Nel libro, la foto di una rarissima tessera del Fronte di Resistenza firmata da Luigi Longo

E che la scelta delle varie, nuove abitazioni, per esempio, non era valutata solo per le devastazioni dei bombardamenti. Wilma, non a caso forse, assisterà da un luogo privilegiato alla Liberazione di Genova. Da un edificio affacciato sulle carceri di Marassi vedrà i tedeschi scortati in prigione dai partigiani: «Ma erano tanti e non c’entravano più. Fu così che il campo di calcio fu riempito al massimo dalle truppe già comandate da Kesserling. Mio padre mi allontanò dalla finestra, che fu subito occupata da partigiani sbucati da non so dove, che con un binocolo vigilavano sull’operazione».

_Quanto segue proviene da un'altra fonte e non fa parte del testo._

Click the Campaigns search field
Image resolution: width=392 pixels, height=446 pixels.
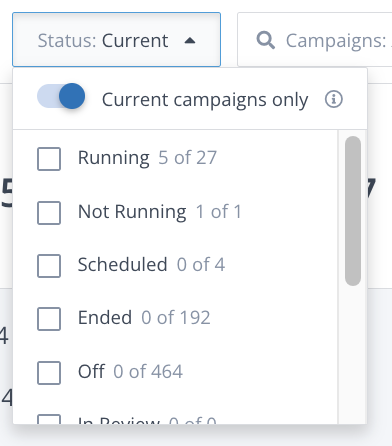pyautogui.click(x=315, y=40)
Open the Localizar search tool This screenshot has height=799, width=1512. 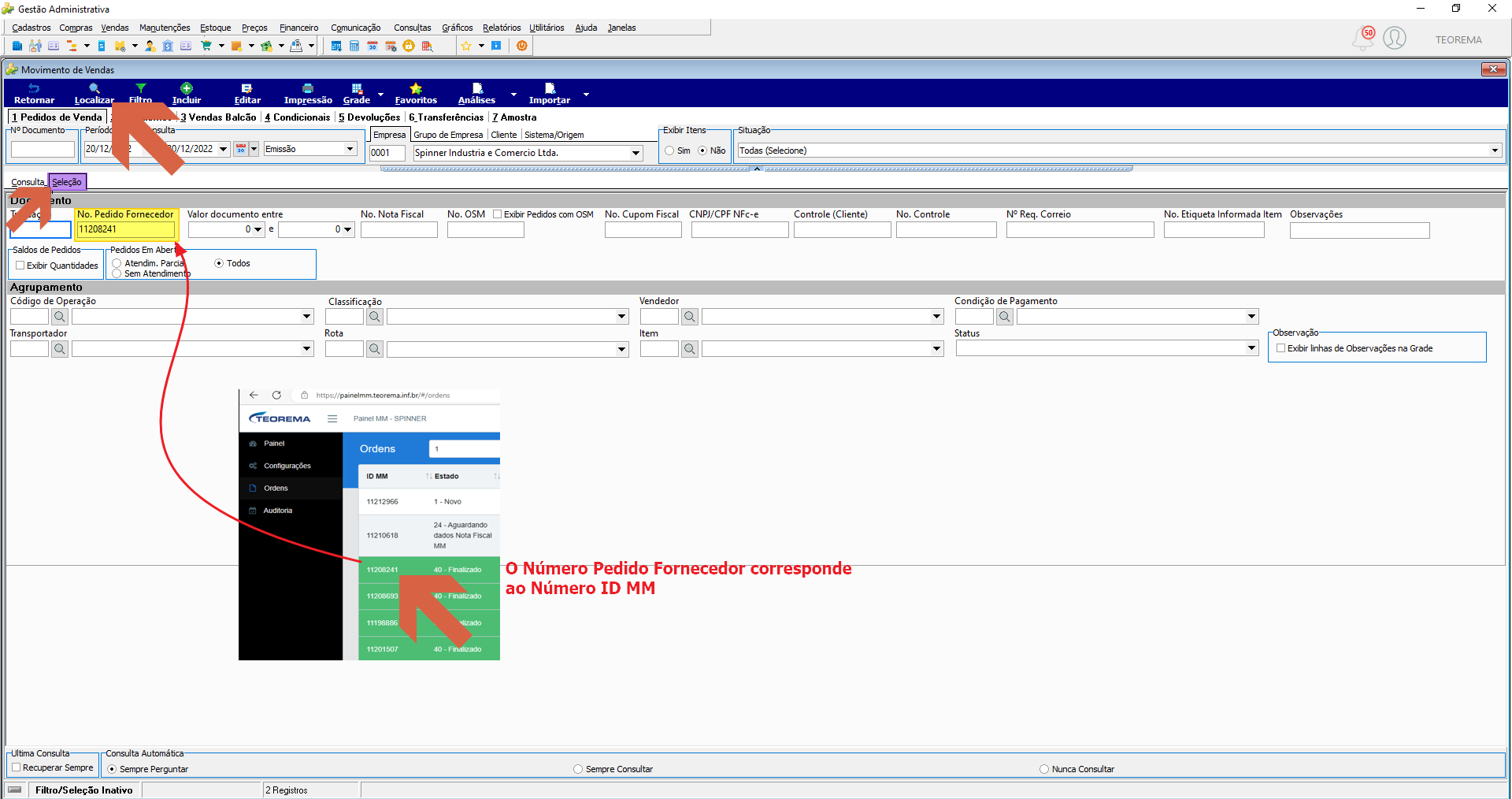tap(94, 94)
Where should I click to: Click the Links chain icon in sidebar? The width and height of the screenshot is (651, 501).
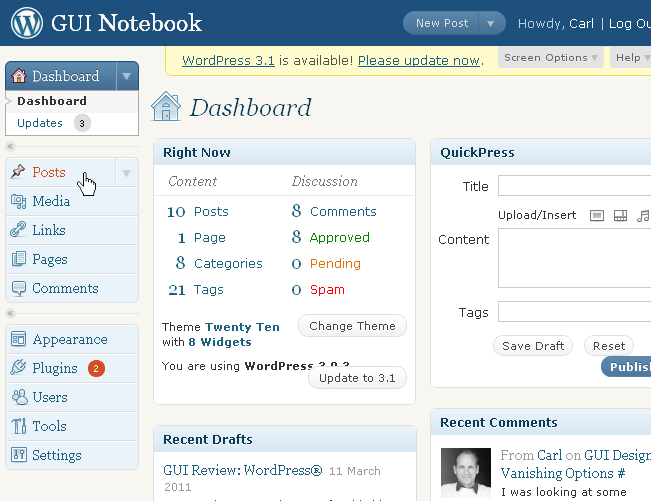pyautogui.click(x=18, y=230)
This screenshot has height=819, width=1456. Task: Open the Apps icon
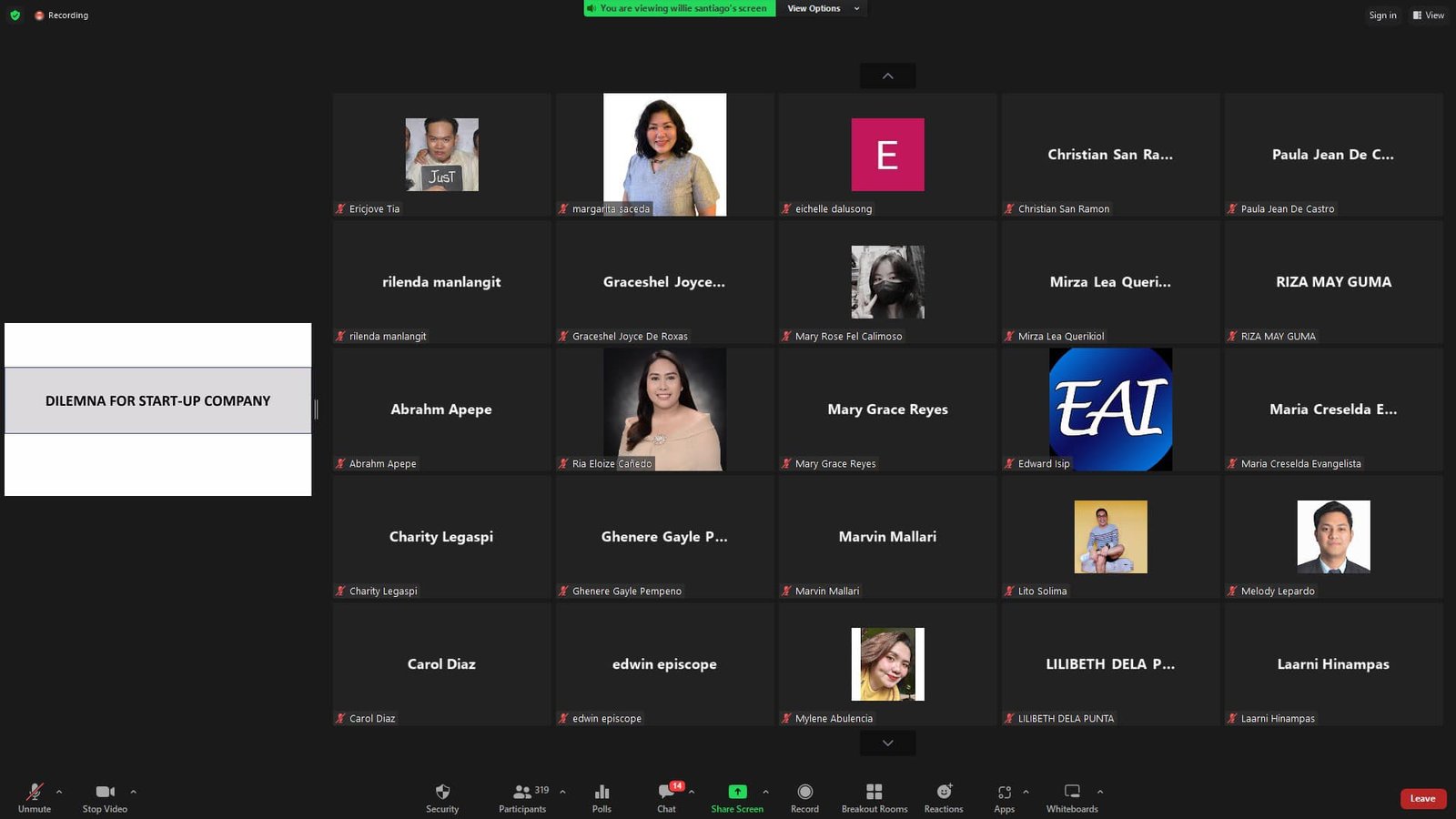1004,792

Le tappe di quei giorni gloriosi, preparati da scioperi nelle fabbriche e al porto, appresi in seguito: il 23 aprile 1945 con l’ordine dell’insurrezione del CNL, la battaglia cominciata all’alba del 24 a cui concorrono i cittadini, uomini, donne, ragazze che dalle case, in sostegno alle squadre partigiane, sappiste e gappiste, «gettavano sulla testa dei tedeschi oggetti di qualsiasi genere», la rabbiosa reazione nazista, l’incontro decisivo per la resa degli occupanti, tenutosi il 25 aprile nella residenza dell’Arcivescovo a Villa Mignone, mentre anche Milano insorgeva e così l’Italia tutta era finalmente libera.

I partigiani sfilano a Genova dopo aver liberato la città (foto nel libro)

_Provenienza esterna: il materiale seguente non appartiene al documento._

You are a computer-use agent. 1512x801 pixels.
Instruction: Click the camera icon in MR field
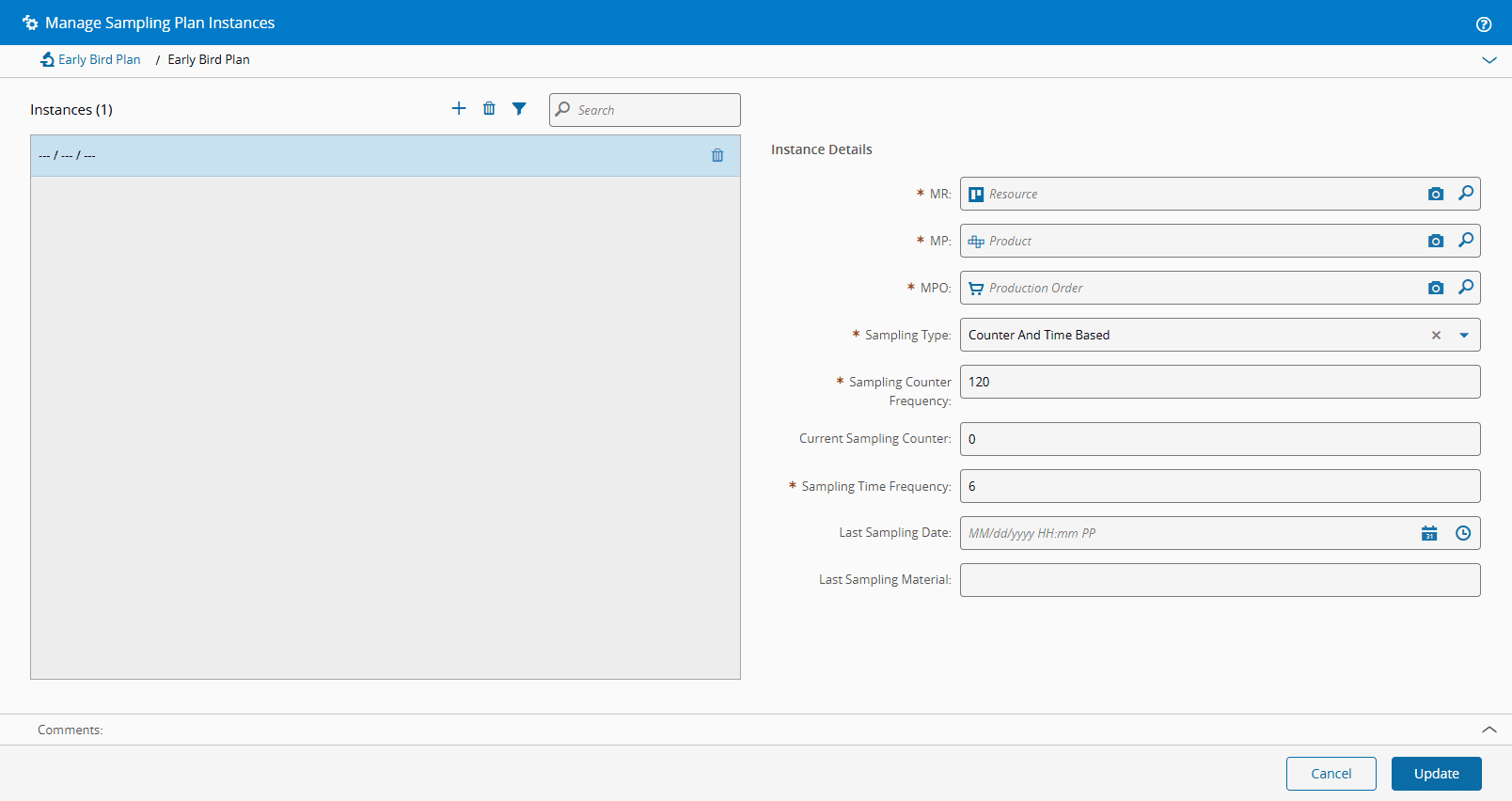(x=1435, y=194)
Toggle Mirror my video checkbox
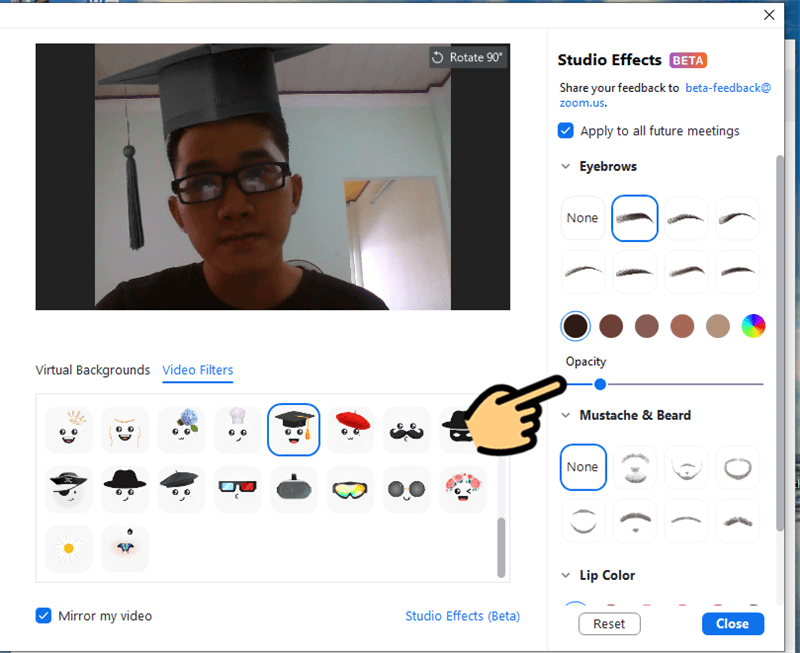The width and height of the screenshot is (800, 653). [x=44, y=616]
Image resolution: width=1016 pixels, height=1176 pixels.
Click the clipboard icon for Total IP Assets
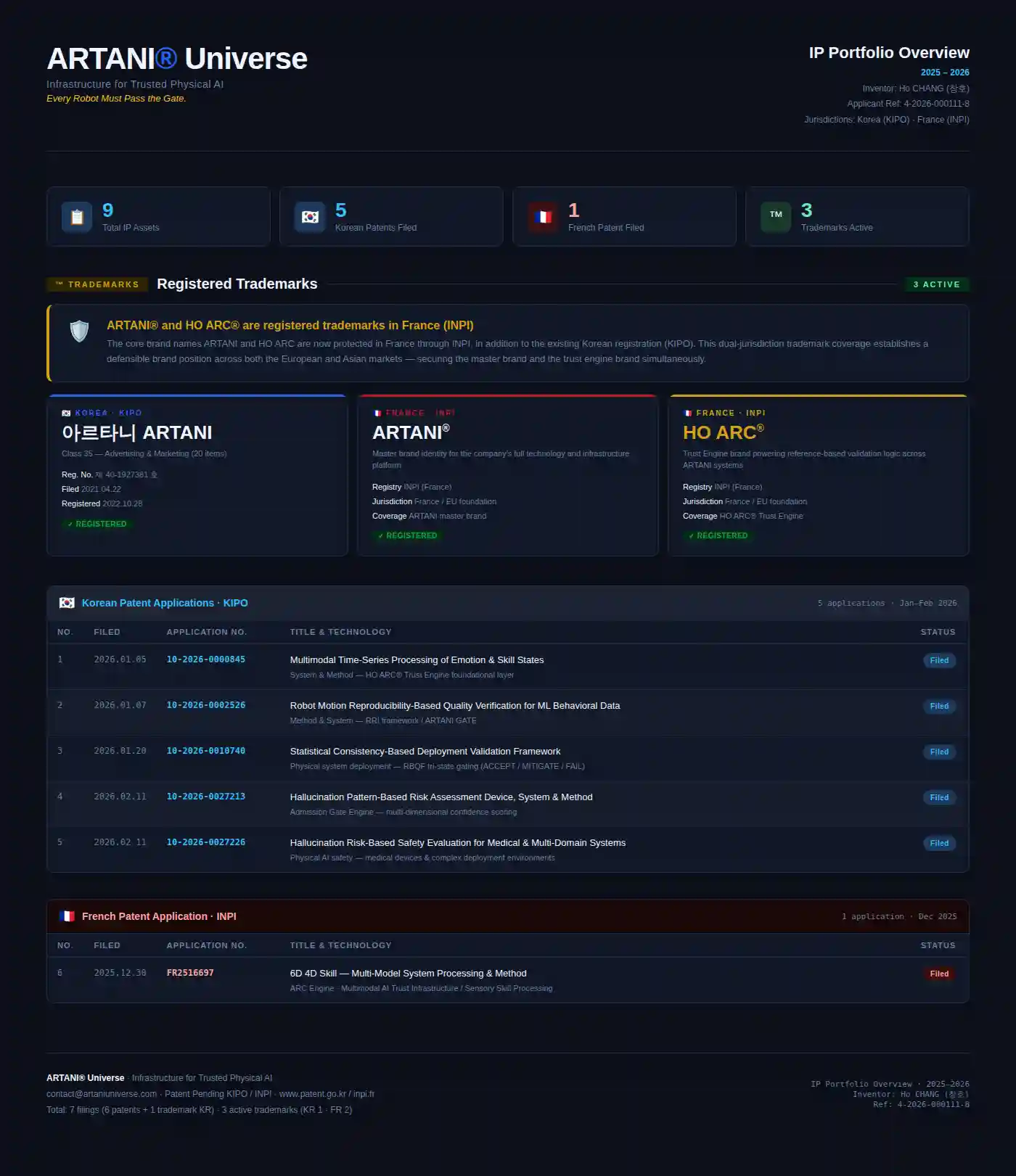pos(77,217)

Wilma assisterà anche a episodi che le faranno male all’anima: la casa del fascio assaltata da gente infuriata, l’arresto di una vicina di casa collaborazionista, di un’altra individuata alle file per il pane. Poi l’arrivo degli Alleati, «ma non ci fu l’entusiasmo come in altre zone d’Italia che vidi nei filmati. Dopotutto eravamo insorti e ci eravamo liberati da soli», ribadisce l’autrice. Pierina Wilma Equilibrio residente ormai da lungo tempo a Roma, sposa di un giornalista, divenuta madre e nonna, ha scelto una manciata di anni fa di trasmettere ai giovani la sua memoria personale, un inno alla pace contro la guerra fascista e un monito contro ogni conflitto odierno, perché «i ricordi di infanzia appartengono a ognuno di noi, ma i ricordi di guerra sono di tutti, anche di coloro che non li hanno vissuti».


Nel catalogo del Servizio bibliotecario nazionale il libro “La guerra di nonna Wilma: 1940-1945” è indicato, a Genova, tra i volumi della collezione della Fondazione Mario Novaro e, a Pieve Santo Stefano (AR), della Fondazione Archivio diaristico nazionale. Una copia è inoltre a Roma nella Biblioteca dell’Anpi nazionale (consultabile su appuntamento).